:: AIM OF THE TASK ::
An exact copy of every record is needed.

[Dataset entries]
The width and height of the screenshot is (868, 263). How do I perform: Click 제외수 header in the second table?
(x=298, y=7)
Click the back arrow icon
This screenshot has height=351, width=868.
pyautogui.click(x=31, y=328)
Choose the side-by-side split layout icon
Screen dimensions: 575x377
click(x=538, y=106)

:: ANSWER SECTION ::
The width and height of the screenshot is (868, 263). How do I perform: Click 제외수 header in the second table?
(x=298, y=7)
Click the back arrow icon
This screenshot has height=351, width=868.
pyautogui.click(x=31, y=328)
Choose the side-by-side split layout icon
Screen dimensions: 575x377
click(x=538, y=106)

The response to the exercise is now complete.